Prompt: Quote the entire article below about matching workflow steps to GPT-5.5 or cheaper models, word for word.

Extract to read:
[Start of section]
GPT-5.5 is more capable than GPT-5.4, but the release also makes one thing obvious: model routing is now part of the product. OpenAI lists higher standard pricing for GPT-5.5 than GPT-5.4, and describes a Fast mode in Codex that generates faster for higher plan usage.
That is normal frontier-model economics. The mistake is treating the newest model as the default for every step.
The routing rule
Use the expensive model where failure is expensive.
| Workflow step | Good default | Why |
|---|---|---|
| Intake classification | small or mid model | The task is repetitive and easy to validate |
| Document extraction | mid model plus schema checks | Accuracy matters, but the output shape constrains the work |
| Ambiguous planning | frontier model | The model has to choose the path |
| Tool-heavy execution | frontier model with budget | Bad tool calls create real cost |
| Final review | frontier or separate reviewer model | Independent checks catch drift |
| Receipt writing | small model or deterministic template | The facts should already be logged |
What token efficiency really means
OpenAI says GPT-5.5 can deliver better results with fewer tokens than GPT-5.4 for most Codex users. That can be true and still cost more on the wrong workload.
The question is not only "how many tokens did it use?" The better question is:
- how many retries disappeared
- how much human correction disappeared
- how many tool calls were avoided
- how often the first artifact passed review
- how often the model stopped early
If GPT-5.5 cuts two failed attempts into one successful run, the higher token price may be cheap. If it writes nicer summaries for a task a smaller model already handles, it is waste.
[End of section]
Record extracts:
[Start of section]
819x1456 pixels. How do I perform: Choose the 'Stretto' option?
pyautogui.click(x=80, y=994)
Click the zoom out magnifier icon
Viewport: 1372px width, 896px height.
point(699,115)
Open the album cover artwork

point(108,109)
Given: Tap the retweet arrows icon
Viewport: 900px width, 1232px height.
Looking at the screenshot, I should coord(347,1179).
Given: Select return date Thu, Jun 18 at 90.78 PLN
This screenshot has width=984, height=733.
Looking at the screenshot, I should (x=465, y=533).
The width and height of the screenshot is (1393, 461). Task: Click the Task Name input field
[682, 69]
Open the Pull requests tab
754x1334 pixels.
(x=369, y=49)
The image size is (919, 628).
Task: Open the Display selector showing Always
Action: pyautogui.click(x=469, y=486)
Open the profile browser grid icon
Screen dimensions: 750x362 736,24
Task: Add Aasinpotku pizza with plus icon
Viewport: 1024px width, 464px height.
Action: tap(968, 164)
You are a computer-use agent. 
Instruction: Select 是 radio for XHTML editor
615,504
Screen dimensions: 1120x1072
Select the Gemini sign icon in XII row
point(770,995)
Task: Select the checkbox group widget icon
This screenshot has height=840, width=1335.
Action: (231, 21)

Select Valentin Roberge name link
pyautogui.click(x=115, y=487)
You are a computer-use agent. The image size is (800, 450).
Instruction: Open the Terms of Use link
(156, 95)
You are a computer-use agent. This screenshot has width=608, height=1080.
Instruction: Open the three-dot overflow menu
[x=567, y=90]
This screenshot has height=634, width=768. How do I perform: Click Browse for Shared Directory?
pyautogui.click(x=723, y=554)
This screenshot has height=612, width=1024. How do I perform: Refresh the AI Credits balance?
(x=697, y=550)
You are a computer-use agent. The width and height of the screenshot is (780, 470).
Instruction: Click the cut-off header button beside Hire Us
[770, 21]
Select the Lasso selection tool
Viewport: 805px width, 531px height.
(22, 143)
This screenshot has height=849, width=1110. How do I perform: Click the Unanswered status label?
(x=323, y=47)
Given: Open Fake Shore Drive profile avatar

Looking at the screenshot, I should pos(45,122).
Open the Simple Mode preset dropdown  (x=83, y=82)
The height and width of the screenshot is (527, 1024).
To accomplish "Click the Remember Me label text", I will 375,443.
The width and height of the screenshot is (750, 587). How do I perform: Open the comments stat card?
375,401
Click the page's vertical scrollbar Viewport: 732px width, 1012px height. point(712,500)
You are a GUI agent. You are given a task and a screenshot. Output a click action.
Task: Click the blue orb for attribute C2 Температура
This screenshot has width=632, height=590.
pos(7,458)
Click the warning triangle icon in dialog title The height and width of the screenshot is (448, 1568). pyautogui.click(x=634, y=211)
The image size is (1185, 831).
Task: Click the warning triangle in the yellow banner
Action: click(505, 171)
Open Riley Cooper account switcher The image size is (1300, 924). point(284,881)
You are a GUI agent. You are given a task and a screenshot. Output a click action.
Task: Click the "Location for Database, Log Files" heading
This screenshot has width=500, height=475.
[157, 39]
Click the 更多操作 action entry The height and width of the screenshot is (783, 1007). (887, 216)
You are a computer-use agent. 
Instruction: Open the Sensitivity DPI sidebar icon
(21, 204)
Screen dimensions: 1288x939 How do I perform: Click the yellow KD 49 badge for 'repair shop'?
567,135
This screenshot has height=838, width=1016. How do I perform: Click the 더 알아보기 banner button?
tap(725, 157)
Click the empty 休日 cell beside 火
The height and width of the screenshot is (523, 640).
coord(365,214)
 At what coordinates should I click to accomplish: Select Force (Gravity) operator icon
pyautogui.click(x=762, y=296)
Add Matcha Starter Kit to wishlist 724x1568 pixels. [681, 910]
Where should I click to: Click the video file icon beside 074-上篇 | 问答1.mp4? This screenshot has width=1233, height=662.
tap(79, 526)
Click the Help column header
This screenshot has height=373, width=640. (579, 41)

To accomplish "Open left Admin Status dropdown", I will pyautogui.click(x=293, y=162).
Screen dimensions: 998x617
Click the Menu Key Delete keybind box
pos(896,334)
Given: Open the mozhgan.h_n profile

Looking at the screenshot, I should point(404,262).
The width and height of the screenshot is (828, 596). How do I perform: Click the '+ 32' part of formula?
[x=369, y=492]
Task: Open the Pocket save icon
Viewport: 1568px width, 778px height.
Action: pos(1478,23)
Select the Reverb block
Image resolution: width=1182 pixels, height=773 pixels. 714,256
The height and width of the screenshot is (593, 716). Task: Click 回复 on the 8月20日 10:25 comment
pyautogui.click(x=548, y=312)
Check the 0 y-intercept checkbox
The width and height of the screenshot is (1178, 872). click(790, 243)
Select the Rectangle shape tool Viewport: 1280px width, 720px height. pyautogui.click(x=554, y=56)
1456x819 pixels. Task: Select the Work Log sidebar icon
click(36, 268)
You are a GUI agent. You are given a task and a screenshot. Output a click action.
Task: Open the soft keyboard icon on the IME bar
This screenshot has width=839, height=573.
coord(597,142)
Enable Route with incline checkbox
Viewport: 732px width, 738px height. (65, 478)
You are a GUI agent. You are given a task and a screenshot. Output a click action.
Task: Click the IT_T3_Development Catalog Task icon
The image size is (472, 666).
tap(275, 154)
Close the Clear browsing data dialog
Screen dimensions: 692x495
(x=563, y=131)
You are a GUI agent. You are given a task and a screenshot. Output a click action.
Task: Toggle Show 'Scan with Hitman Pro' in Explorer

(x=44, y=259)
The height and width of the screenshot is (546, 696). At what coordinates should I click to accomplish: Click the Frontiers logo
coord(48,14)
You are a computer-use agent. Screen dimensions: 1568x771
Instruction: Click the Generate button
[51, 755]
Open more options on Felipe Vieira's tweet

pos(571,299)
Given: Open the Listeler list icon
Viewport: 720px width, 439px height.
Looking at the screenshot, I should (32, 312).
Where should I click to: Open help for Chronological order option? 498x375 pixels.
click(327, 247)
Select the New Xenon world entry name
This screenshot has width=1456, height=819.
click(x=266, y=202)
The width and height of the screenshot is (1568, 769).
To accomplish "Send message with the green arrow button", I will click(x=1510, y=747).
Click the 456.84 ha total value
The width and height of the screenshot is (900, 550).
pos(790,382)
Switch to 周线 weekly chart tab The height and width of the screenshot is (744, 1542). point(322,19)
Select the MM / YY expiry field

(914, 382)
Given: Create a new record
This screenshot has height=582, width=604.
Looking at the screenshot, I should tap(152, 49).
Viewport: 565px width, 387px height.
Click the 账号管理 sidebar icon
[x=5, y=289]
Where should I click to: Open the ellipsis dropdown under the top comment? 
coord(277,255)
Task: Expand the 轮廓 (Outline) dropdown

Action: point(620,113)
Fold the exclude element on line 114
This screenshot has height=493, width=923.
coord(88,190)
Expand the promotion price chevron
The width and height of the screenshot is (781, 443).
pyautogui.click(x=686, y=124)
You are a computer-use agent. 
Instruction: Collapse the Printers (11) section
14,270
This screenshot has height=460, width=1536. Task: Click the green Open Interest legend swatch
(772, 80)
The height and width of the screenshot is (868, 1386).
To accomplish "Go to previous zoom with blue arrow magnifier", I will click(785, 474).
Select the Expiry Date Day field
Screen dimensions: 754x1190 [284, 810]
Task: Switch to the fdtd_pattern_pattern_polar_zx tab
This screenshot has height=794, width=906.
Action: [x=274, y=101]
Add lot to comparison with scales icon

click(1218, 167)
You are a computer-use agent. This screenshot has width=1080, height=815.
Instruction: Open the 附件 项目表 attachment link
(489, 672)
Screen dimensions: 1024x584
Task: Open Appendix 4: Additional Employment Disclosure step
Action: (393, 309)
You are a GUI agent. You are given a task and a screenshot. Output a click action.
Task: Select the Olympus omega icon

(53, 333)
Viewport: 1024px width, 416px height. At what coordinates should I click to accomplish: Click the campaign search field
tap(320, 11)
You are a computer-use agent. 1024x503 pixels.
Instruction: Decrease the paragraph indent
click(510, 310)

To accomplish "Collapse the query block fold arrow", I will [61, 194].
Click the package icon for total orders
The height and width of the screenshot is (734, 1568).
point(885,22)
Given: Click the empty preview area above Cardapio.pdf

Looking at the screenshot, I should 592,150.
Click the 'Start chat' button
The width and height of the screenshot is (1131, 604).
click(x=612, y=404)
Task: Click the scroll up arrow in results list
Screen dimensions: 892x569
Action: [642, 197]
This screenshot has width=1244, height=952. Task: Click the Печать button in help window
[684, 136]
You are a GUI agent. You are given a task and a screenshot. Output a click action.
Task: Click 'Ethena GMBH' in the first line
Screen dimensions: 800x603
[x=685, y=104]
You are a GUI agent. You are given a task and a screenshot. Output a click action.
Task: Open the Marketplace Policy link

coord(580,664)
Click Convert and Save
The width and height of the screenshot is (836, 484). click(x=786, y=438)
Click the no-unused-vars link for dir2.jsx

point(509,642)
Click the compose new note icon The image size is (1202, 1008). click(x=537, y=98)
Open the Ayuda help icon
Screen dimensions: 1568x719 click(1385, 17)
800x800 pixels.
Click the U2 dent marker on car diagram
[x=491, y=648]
[End of section]
Response area:
GPT-5.5 is more capable than GPT-5.4, but the release also makes one thing obvious: model routing is now part of the product. OpenAI lists higher standard pricing for GPT-5.5 than GPT-5.4, and describes a Fast mode in Codex that generates faster for higher plan usage.
That is normal frontier-model economics. The mistake is treating the newest model as the default for every step.
The routing rule
Use the expensive model where failure is expensive.
| Workflow step | Good default | Why |
|---|---|---|
| Intake classification | small or mid model | The task is repetitive and easy to validate |
| Document extraction | mid model plus schema checks | Accuracy matters, but the output shape constrains the work |
| Ambiguous planning | frontier model | The model has to choose the path |
| Tool-heavy execution | frontier model with budget | Bad tool calls create real cost |
| Final review | frontier or separate reviewer model | Independent checks catch drift |
| Receipt writing | small model or deterministic template | The facts should already be logged |
What token efficiency really means
OpenAI says GPT-5.5 can deliver better results with fewer tokens than GPT-5.4 for most Codex users. That can be true and still cost more on the wrong workload.
The question is not only "how many tokens did it use?" The better question is:
- how many retries disappeared
- how much human correction disappeared
- how many tool calls were avoided
- how often the first artifact passed review
- how often the model stopped early
If GPT-5.5 cuts two failed attempts into one successful run, the higher token price may be cheap. If it writes nicer summaries for a task a smaller model already handles, it is waste.